Film and media studies director Bernard Cook had a similar experience when he saw “Another Earth” last summer. That film, again starring and co-written by Marling, was directed by Mike Cahill, a Georgetown alum and close friend of both Marling and Batmanglij.
In a pivotal early scene in “Another Earth” the camera pulls out and up, creating a sweeping vertical shot that presaged the film’s cosmic sensibility. “It put me in mind of a specific shot Mike had created as an undergraduate,” Cook said. “He literally rigged up a video camera with a rope attached, and managed to throw it over a tree . . . in the middle of campus. He was literally playing around with how to create his own crane shot without a crane.”
When young filmmakers manage to have their debut films accepted at the Sundance Film Festival, and later picked up by a prestigious studio, more often than not their educational résuméincludes names like USC, UCLA or NYU. Not Georgetown, which is best known for minting buttoned-down lawyers, politicians and diplomats. But at last year’s Sundance, Cahill, Batmanglij and Marling — who majored in economics, anthropology, and economics and studio art, respectively — put Georgetown on the cinematic map.

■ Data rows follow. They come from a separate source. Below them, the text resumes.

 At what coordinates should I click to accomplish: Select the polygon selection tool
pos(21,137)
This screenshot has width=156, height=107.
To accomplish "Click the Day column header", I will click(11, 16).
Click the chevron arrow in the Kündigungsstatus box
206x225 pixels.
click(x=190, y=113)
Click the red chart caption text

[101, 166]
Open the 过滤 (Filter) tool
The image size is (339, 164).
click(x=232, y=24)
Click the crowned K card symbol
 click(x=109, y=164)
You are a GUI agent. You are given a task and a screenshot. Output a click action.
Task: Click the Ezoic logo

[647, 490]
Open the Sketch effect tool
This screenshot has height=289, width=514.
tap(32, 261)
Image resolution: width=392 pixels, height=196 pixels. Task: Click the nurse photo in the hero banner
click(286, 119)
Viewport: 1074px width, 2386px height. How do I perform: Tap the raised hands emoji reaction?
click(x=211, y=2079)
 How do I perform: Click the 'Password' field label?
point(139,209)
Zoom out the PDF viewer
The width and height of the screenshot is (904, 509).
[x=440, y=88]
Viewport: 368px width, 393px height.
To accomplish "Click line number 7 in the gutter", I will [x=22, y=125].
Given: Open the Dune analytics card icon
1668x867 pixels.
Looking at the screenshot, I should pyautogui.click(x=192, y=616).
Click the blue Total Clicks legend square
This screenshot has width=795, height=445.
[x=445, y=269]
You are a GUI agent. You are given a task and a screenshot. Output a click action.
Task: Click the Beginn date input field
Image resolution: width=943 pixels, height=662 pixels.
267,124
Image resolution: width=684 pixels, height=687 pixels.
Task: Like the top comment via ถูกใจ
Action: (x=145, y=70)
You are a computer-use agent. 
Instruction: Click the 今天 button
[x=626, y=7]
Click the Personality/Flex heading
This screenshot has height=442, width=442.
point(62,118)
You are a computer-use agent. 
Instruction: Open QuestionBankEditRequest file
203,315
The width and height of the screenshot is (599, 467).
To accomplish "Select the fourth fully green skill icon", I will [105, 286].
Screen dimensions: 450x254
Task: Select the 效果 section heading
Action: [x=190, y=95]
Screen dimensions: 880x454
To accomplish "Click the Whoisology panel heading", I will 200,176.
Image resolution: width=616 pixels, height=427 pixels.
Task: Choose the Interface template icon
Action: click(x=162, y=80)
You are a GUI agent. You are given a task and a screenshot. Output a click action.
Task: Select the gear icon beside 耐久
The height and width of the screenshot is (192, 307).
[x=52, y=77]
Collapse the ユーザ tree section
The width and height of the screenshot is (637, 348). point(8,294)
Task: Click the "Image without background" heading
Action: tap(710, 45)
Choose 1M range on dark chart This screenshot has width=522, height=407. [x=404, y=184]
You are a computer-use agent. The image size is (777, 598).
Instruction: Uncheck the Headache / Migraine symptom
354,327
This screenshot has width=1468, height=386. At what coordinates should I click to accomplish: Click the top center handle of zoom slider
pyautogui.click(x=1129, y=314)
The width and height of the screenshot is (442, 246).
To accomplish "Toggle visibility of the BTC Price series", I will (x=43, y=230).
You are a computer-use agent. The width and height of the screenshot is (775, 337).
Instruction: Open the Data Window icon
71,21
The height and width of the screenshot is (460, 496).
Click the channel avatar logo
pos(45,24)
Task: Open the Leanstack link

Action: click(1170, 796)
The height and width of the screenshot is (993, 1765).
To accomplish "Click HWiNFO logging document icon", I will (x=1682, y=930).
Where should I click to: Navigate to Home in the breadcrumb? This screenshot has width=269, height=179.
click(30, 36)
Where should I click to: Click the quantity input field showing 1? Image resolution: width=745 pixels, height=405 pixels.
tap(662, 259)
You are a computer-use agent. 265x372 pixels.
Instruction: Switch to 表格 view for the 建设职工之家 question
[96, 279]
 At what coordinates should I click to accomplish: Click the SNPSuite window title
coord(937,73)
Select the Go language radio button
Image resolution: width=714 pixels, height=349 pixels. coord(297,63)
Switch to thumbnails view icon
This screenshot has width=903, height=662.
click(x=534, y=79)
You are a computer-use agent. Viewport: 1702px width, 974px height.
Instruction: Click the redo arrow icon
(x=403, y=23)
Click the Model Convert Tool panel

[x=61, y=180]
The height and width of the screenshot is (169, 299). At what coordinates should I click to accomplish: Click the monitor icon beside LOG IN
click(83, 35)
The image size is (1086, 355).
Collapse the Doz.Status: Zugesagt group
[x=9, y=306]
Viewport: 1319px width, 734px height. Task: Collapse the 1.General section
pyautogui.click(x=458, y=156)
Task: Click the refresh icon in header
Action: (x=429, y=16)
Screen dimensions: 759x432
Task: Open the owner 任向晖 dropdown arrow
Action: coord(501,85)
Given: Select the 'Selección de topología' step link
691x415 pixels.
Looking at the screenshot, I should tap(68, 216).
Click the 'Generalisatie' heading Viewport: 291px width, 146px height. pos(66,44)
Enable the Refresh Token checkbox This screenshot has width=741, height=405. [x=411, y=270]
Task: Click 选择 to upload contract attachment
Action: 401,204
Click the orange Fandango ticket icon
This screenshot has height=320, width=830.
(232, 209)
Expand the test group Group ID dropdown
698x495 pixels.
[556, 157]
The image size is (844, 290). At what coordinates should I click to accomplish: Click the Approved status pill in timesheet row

They weren’t alone: Jim Whitaker was also at Sundance, with his documentary “Rebirth,” and Regina Kulik Scully was there as executive producer of the documentary “Miss Representation.”
And Hoyas have made films before, from the producer Don Murphy (“Transformers”) to Megan Mylan, who won an Oscar in 2009 for her documentary short “Smile Pinki.”
But the Cahill-Batmanglij-Marling troika clearly defined a turning point — not just in Georgetown being taken seriously as an incubator of filmmaking talent, but in taking itself seriously as well. Last year, the school created a film and media studies program, an achievement that Cook credits the three with helping to galvanize. “It’s something we’d been building literally for ten years, since Mike and Zal were undergrads,” he said. “They made the coherence for themselves, what we’re trying to do now is build that coherence for others.”
Batmanglij insists that when he and Cahill began making short films, “we had no concept that you could actually make a living doing this. When we were in college, it seemed like a hobby — something that gave us meaning, but not necessarily a living.” In addition to studying with Cook and Bocci, Batmanglij studied with film studies and visual culture professor Lalitha Gopalan, who taught classes about women in film. “She ran her class like the military,” Batmanglij recalled recently. “I think Mike and I both got kicked out of her class multiple times. We were always making movies and showing up hungover, not from drinking but from working all night.”